▶ **TASK STATEMENT**
When the line containing "Task: Click the 帮助 question mark icon" appears in the data below, begin copying there and stop only after the line containing "1386x715 pixels.".

▶ **MATERIAL PROVIDED**
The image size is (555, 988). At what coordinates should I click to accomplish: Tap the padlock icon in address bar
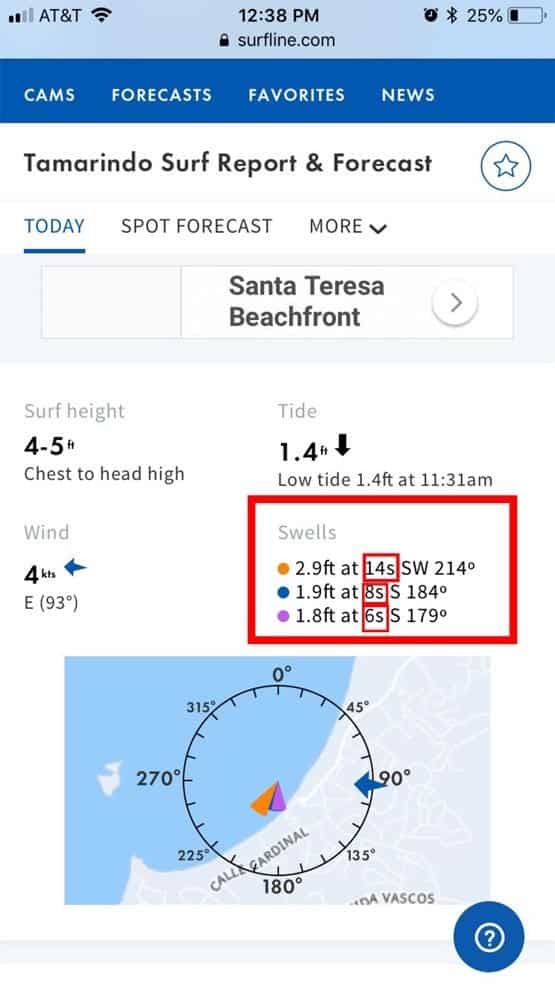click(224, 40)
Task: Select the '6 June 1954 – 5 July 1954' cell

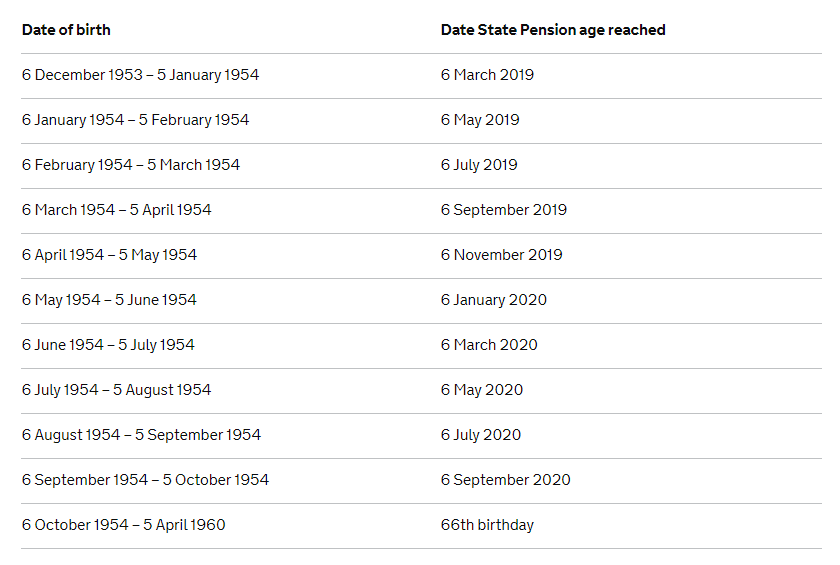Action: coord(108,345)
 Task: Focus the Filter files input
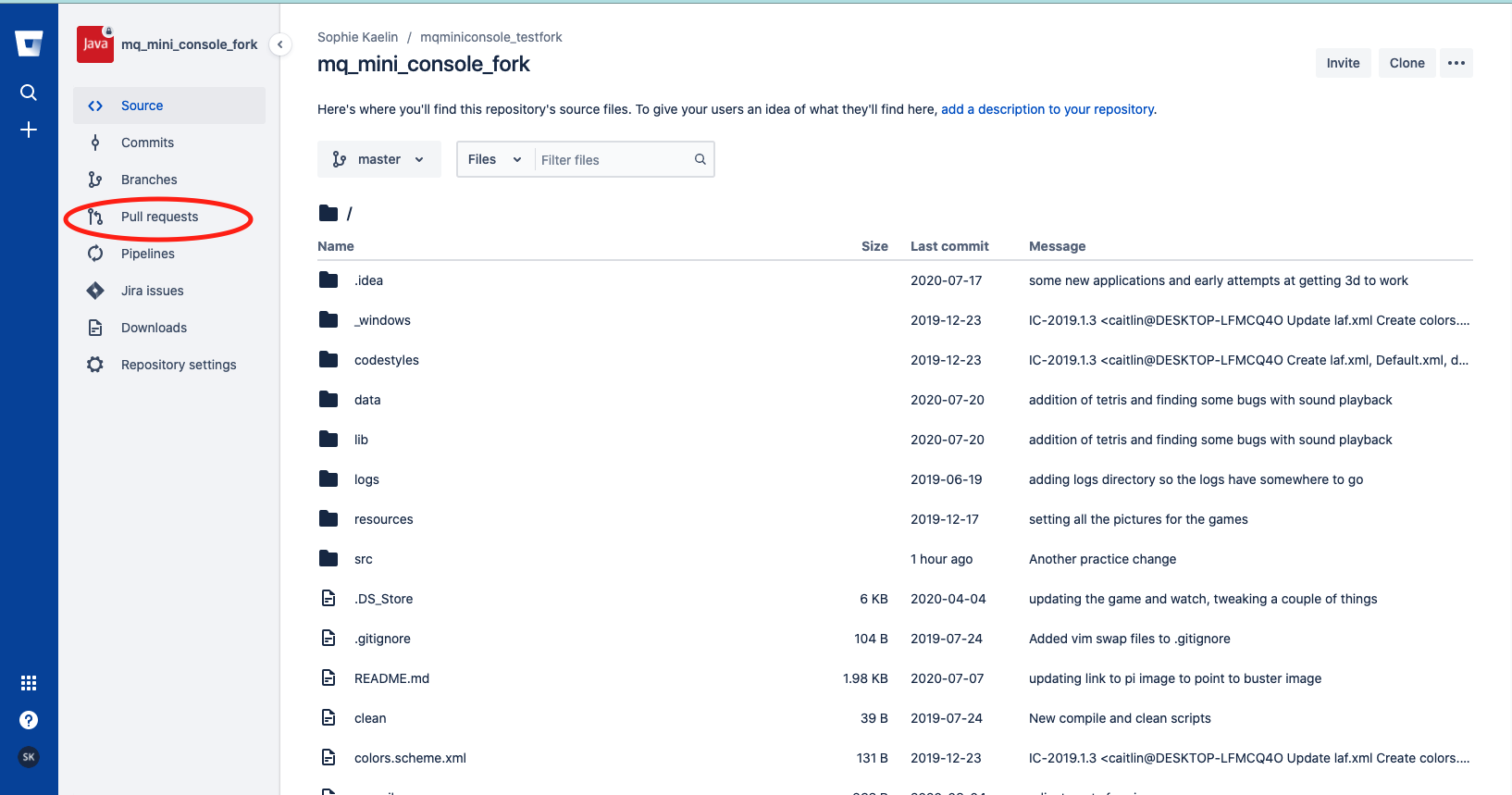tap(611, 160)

...

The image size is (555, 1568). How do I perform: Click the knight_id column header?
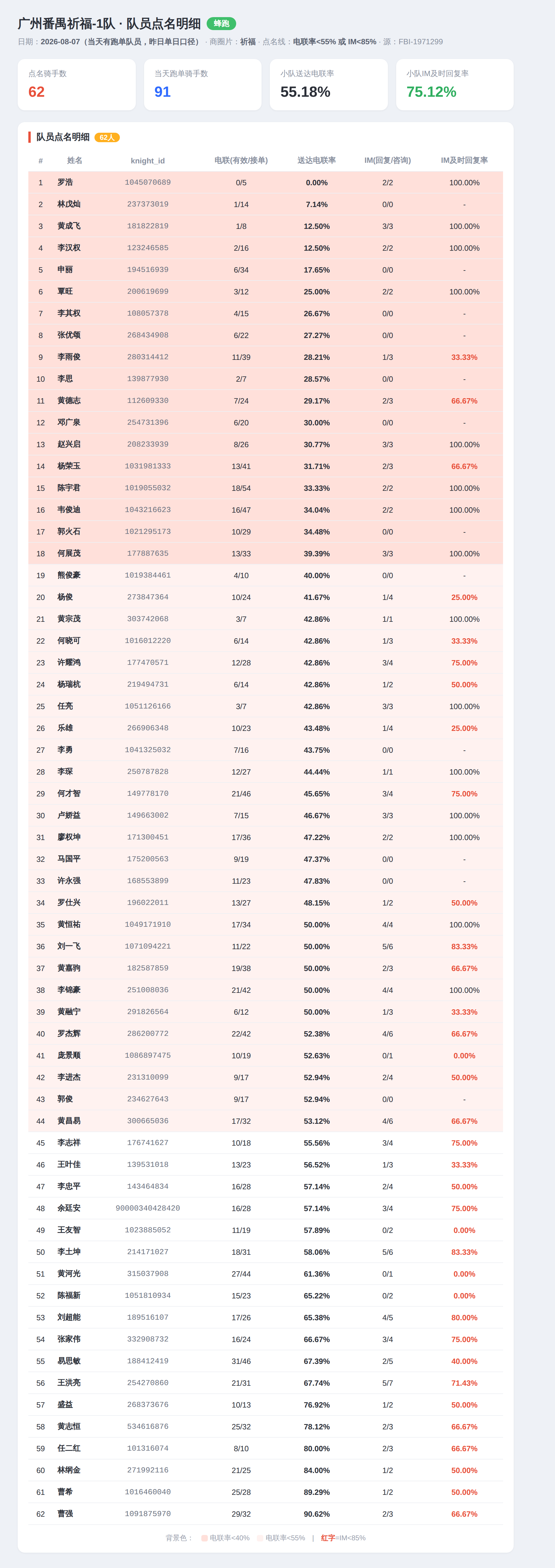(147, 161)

--

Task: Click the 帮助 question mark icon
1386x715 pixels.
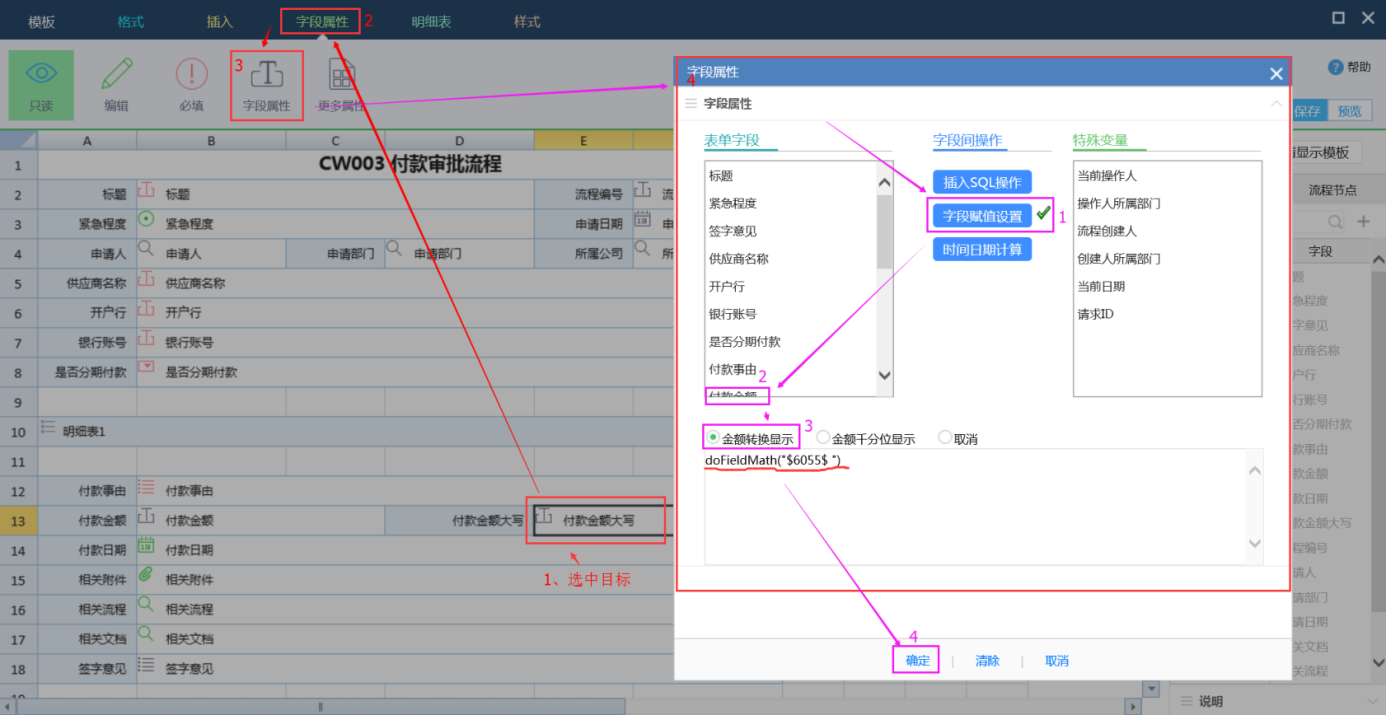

▶ **YOUR SOLUTION**
Task: Click the 帮助 question mark icon
1386x715 pixels.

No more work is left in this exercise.